● **TASK**: Instruction for the entries that follow: retype exactly the lines from the line with "Task: Select No" to the line with "Select the second", both included, and omit all others.

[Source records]

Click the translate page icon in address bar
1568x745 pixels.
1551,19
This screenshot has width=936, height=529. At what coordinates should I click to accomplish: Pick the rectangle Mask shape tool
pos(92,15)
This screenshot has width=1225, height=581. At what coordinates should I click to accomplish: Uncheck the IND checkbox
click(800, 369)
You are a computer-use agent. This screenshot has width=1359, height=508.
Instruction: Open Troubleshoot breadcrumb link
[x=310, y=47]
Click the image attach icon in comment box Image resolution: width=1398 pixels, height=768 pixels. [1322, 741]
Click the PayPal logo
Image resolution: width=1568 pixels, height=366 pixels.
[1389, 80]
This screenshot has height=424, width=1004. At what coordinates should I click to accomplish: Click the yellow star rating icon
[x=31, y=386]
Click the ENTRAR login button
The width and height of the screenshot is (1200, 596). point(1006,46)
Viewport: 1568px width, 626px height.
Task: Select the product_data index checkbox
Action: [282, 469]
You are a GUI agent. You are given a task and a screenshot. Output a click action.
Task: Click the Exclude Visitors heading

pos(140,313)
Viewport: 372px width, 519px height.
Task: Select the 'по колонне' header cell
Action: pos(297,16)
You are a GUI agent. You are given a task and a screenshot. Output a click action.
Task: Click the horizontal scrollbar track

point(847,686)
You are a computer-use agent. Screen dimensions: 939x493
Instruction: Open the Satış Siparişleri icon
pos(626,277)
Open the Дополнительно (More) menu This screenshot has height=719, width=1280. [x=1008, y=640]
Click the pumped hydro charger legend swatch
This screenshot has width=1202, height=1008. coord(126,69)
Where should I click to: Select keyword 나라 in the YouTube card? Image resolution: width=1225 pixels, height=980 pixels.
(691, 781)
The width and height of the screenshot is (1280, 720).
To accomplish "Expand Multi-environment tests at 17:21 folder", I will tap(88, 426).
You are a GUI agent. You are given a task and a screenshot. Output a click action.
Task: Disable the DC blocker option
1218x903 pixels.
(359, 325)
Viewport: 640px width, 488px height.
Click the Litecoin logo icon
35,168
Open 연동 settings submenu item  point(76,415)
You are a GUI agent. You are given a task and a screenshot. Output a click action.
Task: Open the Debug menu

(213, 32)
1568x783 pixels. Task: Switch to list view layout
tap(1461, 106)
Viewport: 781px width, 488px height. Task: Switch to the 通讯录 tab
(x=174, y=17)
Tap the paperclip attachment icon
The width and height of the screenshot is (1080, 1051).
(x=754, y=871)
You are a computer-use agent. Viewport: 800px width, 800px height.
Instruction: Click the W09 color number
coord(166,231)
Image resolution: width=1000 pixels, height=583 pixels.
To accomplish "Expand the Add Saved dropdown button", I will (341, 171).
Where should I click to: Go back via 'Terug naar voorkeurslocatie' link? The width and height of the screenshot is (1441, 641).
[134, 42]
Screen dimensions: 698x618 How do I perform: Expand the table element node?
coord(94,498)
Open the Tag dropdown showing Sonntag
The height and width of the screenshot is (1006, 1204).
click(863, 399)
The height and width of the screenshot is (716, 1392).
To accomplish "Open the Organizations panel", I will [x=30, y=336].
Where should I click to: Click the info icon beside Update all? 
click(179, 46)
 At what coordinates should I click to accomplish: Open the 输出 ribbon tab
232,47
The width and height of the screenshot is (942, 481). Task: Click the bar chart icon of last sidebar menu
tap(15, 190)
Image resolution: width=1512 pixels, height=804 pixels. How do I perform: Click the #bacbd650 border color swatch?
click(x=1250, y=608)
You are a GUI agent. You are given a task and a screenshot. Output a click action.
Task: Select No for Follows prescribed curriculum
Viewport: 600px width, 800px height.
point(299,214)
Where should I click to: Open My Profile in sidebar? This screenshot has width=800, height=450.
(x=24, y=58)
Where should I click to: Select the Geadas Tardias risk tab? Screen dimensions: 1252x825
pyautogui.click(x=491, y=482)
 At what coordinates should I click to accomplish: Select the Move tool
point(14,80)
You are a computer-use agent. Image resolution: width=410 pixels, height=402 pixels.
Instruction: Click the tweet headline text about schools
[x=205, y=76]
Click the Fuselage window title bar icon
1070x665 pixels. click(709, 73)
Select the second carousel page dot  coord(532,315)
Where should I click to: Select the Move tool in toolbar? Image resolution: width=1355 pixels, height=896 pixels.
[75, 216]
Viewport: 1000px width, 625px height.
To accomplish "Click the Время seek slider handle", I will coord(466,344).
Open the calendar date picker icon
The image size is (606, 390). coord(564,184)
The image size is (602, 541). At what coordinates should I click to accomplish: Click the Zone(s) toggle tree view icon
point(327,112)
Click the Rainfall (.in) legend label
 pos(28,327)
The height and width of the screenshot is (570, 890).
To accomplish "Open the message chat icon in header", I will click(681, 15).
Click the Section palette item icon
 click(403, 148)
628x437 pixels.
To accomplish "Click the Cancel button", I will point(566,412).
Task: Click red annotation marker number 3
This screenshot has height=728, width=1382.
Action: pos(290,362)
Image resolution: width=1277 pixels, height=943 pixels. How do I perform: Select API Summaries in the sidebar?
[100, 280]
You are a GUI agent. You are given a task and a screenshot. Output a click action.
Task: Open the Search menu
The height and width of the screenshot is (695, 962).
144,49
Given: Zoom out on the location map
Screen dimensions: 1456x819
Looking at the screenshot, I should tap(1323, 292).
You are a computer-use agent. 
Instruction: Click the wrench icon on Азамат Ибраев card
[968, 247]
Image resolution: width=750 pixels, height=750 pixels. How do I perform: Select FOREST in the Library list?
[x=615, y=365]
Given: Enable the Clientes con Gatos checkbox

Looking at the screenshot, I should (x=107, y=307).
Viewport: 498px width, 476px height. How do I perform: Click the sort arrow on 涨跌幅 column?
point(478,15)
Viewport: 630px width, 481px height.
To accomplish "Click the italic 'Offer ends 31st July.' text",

● **COMPLETED TASK**:
Task: Select No for Follows prescribed curriculum
Viewport: 600px width, 800px height.
point(299,214)
Where should I click to: Open My Profile in sidebar? This screenshot has width=800, height=450.
(x=24, y=58)
Where should I click to: Select the Geadas Tardias risk tab? Screen dimensions: 1252x825
pyautogui.click(x=491, y=482)
 At what coordinates should I click to accomplish: Select the Move tool
point(14,80)
You are a computer-use agent. Image resolution: width=410 pixels, height=402 pixels.
Instruction: Click the tweet headline text about schools
[x=205, y=76]
Click the Fuselage window title bar icon
1070x665 pixels. click(709, 73)
Select the second carousel page dot  coord(532,315)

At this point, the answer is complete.